Records from a data collection:
## START

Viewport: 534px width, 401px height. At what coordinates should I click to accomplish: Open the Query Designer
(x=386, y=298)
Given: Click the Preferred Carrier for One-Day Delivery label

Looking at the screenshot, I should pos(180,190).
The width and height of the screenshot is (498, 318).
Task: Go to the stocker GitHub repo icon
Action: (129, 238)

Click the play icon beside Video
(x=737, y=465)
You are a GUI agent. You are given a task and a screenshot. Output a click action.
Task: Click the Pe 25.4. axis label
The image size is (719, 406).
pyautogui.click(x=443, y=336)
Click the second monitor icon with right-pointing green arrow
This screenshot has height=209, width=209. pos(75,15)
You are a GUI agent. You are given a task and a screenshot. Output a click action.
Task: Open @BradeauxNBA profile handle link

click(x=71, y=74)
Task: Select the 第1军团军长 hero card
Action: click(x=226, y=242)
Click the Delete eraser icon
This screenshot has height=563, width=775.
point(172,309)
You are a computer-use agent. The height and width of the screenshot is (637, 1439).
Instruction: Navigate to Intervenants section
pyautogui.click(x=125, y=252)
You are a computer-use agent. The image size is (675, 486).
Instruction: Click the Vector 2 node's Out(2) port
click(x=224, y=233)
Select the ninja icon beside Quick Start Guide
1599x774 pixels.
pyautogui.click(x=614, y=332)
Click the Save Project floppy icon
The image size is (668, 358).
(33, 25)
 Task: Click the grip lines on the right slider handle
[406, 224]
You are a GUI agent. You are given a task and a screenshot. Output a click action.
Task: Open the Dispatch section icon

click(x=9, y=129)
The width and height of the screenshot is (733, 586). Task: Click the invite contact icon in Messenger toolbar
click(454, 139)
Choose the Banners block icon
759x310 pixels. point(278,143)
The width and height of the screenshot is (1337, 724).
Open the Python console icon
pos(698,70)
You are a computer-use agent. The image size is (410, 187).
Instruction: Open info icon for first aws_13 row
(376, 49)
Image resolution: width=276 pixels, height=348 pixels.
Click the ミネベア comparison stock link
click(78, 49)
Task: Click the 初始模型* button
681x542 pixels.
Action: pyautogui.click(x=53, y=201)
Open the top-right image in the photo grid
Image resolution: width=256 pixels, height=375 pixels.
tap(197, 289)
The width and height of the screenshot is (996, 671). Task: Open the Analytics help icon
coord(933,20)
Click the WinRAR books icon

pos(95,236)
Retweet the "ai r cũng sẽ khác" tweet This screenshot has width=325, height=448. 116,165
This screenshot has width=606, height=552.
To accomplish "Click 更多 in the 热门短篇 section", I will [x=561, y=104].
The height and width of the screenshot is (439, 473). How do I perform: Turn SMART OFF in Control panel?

## END

INSTRUCTIONS TO FOLLOW:
Repeat the lines from the line with "Choose the Banners block icon" to the line with "width=325, height=448. 116,165", both included.

RESULT OF THIS EXERCISE:
Choose the Banners block icon
759x310 pixels. point(278,143)
The width and height of the screenshot is (1337, 724).
Open the Python console icon
pos(698,70)
You are a computer-use agent. The image size is (410, 187).
Instruction: Open info icon for first aws_13 row
(376, 49)
Image resolution: width=276 pixels, height=348 pixels.
Click the ミネベア comparison stock link
click(78, 49)
Task: Click the 初始模型* button
681x542 pixels.
Action: pyautogui.click(x=53, y=201)
Open the top-right image in the photo grid
Image resolution: width=256 pixels, height=375 pixels.
tap(197, 289)
The width and height of the screenshot is (996, 671). Task: Open the Analytics help icon
coord(933,20)
Click the WinRAR books icon

pos(95,236)
Retweet the "ai r cũng sẽ khác" tweet This screenshot has width=325, height=448. 116,165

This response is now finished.